■ WHAT YOU SHOULD DO:
In the records below, begin at the line that has "Click Местна коалиция ГЕРБ (СДС) text" and stop after the line that has "The width and height of the screenshot is (901, 474)."; quote those lines verbatim and nothing more.

■ SOURCE DATA:
___

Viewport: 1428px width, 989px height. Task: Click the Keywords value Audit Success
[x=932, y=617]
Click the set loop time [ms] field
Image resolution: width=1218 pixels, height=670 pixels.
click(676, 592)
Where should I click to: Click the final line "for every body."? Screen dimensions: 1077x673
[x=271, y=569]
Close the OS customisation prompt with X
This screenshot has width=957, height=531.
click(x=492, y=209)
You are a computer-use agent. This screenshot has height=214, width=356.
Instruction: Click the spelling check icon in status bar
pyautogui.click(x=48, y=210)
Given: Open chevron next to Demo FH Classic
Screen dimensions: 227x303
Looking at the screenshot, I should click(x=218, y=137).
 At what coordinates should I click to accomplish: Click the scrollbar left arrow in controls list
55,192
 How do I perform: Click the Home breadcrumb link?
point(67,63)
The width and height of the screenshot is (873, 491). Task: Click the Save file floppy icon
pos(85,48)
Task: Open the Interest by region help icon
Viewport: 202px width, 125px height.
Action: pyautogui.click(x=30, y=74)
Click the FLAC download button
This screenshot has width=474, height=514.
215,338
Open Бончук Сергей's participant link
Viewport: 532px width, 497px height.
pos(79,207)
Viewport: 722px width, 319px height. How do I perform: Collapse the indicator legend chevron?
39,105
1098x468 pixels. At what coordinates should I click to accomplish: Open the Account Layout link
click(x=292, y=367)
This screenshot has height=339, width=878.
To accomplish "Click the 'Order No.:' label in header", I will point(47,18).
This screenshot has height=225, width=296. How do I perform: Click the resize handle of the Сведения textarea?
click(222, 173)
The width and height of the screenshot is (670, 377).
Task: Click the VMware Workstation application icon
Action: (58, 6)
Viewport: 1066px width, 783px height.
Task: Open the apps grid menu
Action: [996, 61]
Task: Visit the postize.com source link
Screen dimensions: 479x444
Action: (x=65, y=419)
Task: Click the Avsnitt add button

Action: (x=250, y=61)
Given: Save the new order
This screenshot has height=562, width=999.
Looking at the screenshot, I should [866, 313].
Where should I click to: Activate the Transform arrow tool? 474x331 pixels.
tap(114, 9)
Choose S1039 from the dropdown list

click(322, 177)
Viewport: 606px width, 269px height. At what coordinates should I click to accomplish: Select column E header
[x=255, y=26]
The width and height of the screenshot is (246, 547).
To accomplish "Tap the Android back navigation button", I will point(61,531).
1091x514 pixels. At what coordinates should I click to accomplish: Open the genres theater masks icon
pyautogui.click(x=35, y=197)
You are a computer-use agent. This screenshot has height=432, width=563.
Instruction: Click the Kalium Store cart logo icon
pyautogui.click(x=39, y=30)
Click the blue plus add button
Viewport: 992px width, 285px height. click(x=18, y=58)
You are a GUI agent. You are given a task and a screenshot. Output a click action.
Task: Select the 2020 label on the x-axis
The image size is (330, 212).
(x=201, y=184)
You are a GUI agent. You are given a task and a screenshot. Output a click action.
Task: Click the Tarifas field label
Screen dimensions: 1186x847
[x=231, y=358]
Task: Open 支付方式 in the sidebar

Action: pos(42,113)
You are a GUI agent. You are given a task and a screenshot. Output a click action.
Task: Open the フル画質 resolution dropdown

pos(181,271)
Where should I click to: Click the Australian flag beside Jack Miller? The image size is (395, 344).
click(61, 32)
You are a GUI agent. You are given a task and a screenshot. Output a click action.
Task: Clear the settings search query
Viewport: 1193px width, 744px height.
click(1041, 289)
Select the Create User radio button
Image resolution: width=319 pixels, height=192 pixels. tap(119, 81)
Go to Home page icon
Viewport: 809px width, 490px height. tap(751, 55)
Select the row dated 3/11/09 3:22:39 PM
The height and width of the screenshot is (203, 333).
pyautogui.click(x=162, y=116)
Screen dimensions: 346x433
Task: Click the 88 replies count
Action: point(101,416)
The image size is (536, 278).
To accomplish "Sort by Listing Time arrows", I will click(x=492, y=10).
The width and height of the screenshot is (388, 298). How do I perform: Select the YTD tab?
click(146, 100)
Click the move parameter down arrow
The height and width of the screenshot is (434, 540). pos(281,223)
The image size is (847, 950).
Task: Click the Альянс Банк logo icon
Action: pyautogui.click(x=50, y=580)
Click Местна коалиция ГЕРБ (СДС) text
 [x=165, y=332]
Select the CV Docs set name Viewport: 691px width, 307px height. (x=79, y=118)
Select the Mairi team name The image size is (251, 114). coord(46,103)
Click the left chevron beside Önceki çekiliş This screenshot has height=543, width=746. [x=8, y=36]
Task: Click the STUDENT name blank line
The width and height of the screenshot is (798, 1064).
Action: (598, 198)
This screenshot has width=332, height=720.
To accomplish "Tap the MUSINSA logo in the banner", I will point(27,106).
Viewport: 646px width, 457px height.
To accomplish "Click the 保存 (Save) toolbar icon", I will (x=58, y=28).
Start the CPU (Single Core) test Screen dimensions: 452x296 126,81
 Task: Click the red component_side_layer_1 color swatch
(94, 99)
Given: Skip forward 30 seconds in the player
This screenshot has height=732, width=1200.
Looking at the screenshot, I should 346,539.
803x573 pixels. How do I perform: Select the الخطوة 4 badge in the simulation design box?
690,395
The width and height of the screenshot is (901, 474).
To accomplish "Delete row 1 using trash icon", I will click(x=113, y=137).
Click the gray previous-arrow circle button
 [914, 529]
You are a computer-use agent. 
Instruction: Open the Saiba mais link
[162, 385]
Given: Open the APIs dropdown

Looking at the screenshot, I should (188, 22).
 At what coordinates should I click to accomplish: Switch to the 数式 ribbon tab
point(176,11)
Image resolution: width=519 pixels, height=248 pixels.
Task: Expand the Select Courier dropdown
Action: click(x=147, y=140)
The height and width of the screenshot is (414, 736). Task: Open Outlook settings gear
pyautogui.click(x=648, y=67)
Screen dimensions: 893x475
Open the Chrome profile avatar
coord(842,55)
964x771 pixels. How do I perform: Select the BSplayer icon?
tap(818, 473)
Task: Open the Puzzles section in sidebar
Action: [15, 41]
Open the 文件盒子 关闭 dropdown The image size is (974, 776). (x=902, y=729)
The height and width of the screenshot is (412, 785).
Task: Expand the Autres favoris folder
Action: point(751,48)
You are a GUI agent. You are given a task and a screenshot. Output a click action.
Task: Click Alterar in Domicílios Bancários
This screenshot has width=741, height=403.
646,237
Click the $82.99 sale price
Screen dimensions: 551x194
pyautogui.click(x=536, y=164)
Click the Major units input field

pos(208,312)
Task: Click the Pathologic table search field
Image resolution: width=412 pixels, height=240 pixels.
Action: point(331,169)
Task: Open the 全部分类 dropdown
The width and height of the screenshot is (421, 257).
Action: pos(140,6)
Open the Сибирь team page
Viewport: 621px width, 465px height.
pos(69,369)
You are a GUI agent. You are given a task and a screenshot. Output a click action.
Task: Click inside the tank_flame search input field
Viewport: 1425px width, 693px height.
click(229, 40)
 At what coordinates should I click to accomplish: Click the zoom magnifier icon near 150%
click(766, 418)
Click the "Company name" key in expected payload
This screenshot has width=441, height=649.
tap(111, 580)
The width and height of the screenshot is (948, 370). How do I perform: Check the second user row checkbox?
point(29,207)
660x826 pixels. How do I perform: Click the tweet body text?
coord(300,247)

___

■ OUTPUT BELOW:
Click Местна коалиция ГЕРБ (СДС) text
 [x=165, y=332]
Select the CV Docs set name Viewport: 691px width, 307px height. (x=79, y=118)
Select the Mairi team name The image size is (251, 114). coord(46,103)
Click the left chevron beside Önceki çekiliş This screenshot has height=543, width=746. [x=8, y=36]
Task: Click the STUDENT name blank line
The width and height of the screenshot is (798, 1064).
Action: (598, 198)
This screenshot has width=332, height=720.
To accomplish "Tap the MUSINSA logo in the banner", I will point(27,106).
Viewport: 646px width, 457px height.
To accomplish "Click the 保存 (Save) toolbar icon", I will (x=58, y=28).
Start the CPU (Single Core) test Screen dimensions: 452x296 126,81
 Task: Click the red component_side_layer_1 color swatch
(94, 99)
Given: Skip forward 30 seconds in the player
This screenshot has height=732, width=1200.
Looking at the screenshot, I should 346,539.
803x573 pixels. How do I perform: Select the الخطوة 4 badge in the simulation design box?
690,395
The width and height of the screenshot is (901, 474).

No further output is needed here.